Im Gegenzug könnten deutsche Schiffe beschlagnahmt werden
Selbst während des Zweiten Weltkrieges wurden die Reserven der jeweiligen Zentralbanken wechselseitig nicht beschlagnahmt. Das wird in Washington, Brüssel und in Moskau so gesehen und in Deutschland weder in Politik noch in den Medien angemessen thematisiert.
An der US-Ostküste, in Brüssel und in Moskau hört man übereinstimmend die Einschätzung, dass eine neue Eskalationswelle drohe. Die russische Administration würde sie als Raub sowie als Kriegserklärung der EU interpretieren und sich berechtigt fühlen, reziprok zu antworten. Beispielsweise deutsche Schiffe oder Schiffe mit deutschen Ladungen zu beschlagnahmen. Was die überaus strapazierten Lieferketten für Deutschland noch mehr unter Stress setzen würde. Ursache und Wirkung, Aktion und Reaktion. Das Handeln deutscher Politik der letzten 20 Jahre hat nicht nur Brücken in Deutschland zum Einstürzen gebracht.
So zuckt man in den jüdischen Gemeinden mit den Schultern und verweist in Gesprächen auf die Nützlichkeit für die deutschen Vermögen. Damals die Werhahns, die Klattens oder die Erben der Familie Siemens. Und heute? Wenig habe sich geändert, und auch damit würde umzugehen sein. So viel zum „Nie wieder!“ und dem Fluch zeitgeistiger Gier für zukünftige Generationen.
Interessanterweise zeigen innerjüdische Diskussionen zu diesen Vermögenswerten Lösungen auf. Diese erscheinen fair, angemessen und auf zukünftige Versöhnung zwischen der Ukraine, Russland und dem Westen ausgerichtet. Der aktuelle deutsche Furor, sich dieses Geld zur Finanzierung eines weiterzuführenden Krieges anzueignen, es nicht für die Konfliktmoderation und den Wiederaufbau in der Ukraine nutzen zu wollen, wird mittlerweile mehr als irritiert zur Kenntnis genommen.

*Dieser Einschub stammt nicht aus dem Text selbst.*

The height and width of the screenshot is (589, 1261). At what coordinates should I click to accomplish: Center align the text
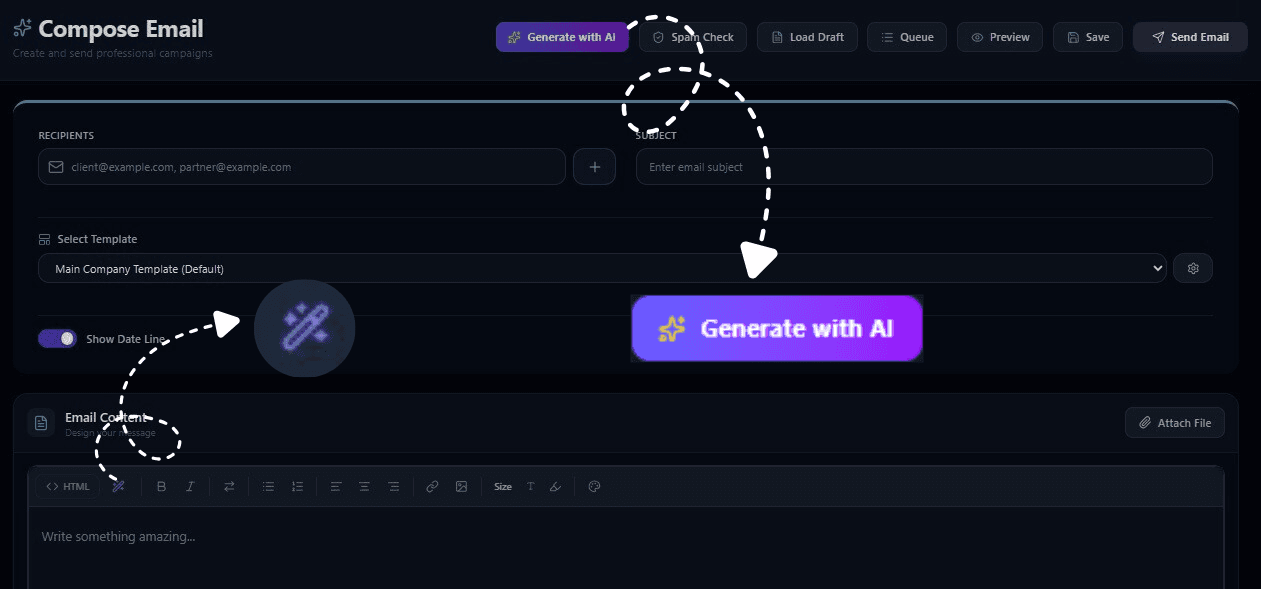click(x=364, y=487)
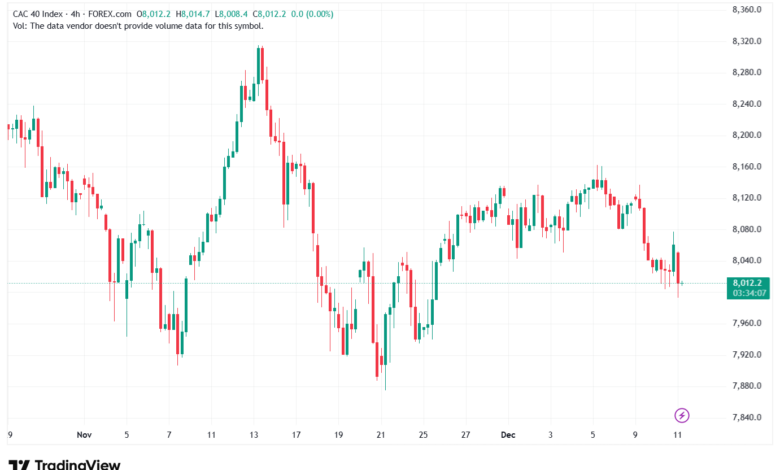The height and width of the screenshot is (470, 780).
Task: Click the 03:34:07 bar countdown timer
Action: (x=748, y=294)
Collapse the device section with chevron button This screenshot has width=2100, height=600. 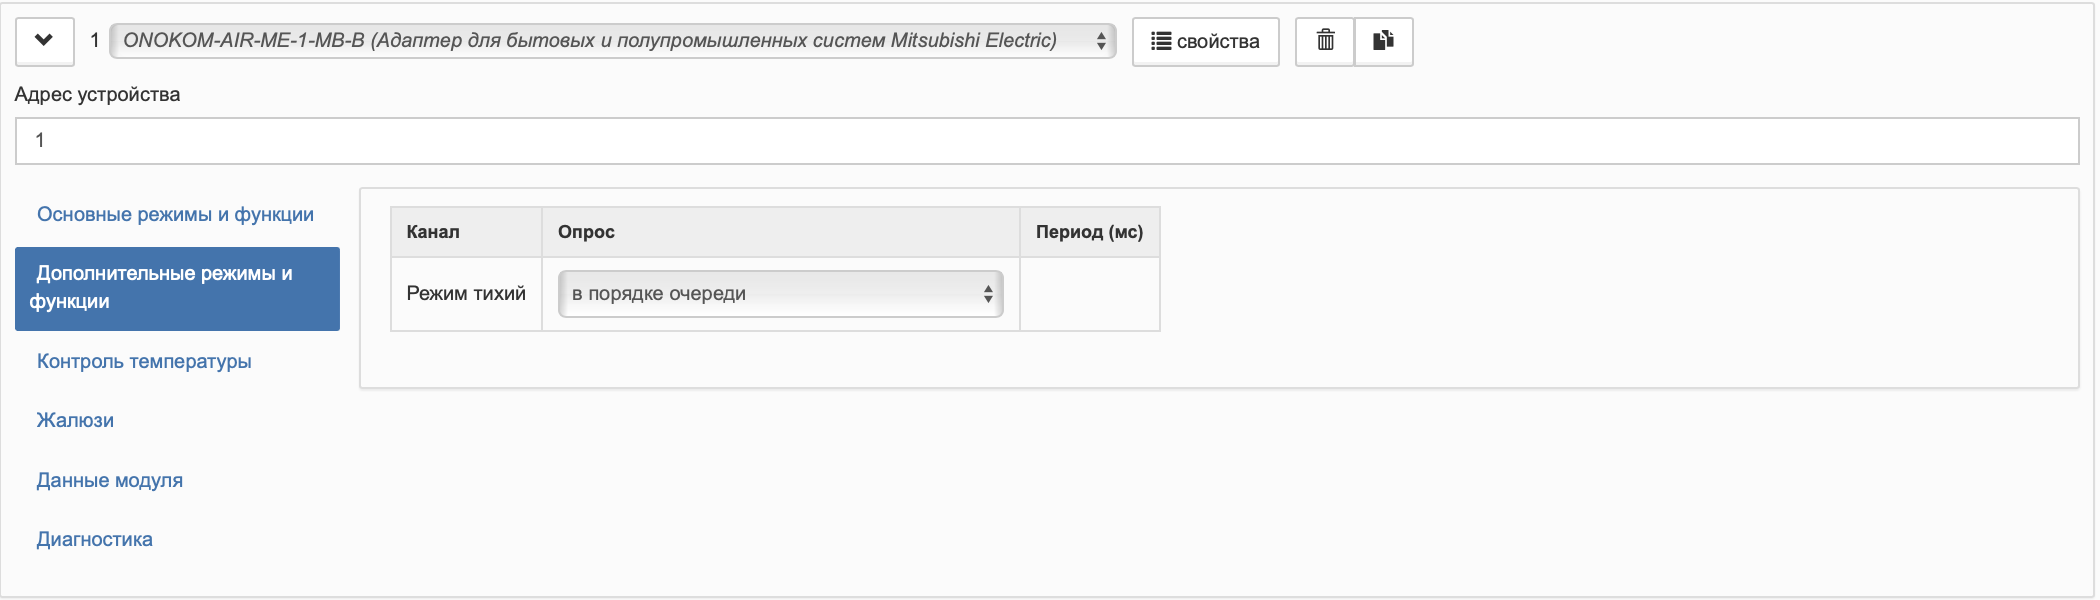[44, 41]
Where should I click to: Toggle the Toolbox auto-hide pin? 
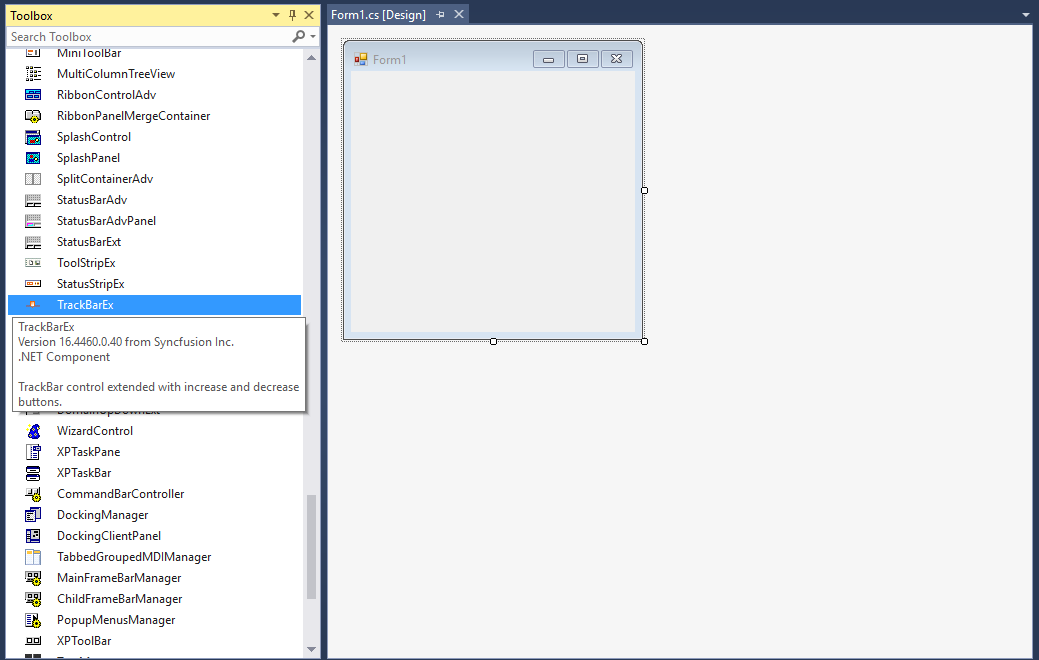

Trumps Unterhändler rufen Deutschland zur Ordnung
Deutschland, in seinem moralischen Überschwang westdeutsch geprägter Eliten, muss offenbar unter persönlichem Einsatz Vertrauter von Präsident Trump zur Ordnung gerufen werden. Denn nicht anders ist die Besprechung am Montag in Berlin zu verstehen, zu der Kushner und Witkoff schon diesen Sonntagmorgen angereist sind. Das Zeitfenster für Deutschland in den letzten Wochen und Monaten, moderierend zu agieren, schließt sich. Und es wird wieder einmal von außen geschlossen.
Lösungen sind das Gebot der Stunde, nicht weitere Eskalation. Wenn Kiew nicht das Schicksal Saigons 1975 oder Kabuls 2021 erleiden möchte, versunken in Korruption und Selbsttäuschung über die Stärke des Westens, auf Jahrzehnte für den Westen verloren, sind klügere Antworten als Durchhalteparolen und Rechtsbeugung der Koalition der Willigen notwendig.
Sanktionen und Vermögensraub gegenüber jüdischen Strukturen – halbseiden, moralisch überhöht, begründet in Auslegungen rechtsstaatlicher Prinzipien in doppelten Standards, von deutschen Politikern beschlossen und erneut eilfertig von Beamten in Vorlagen, Anweisungen und Bescheide gegossen, sollten uns stutzig machen. Im Zweifel wiederholt sich Geschichte und unsere Kinder werden einen Preis zu zahlen haben.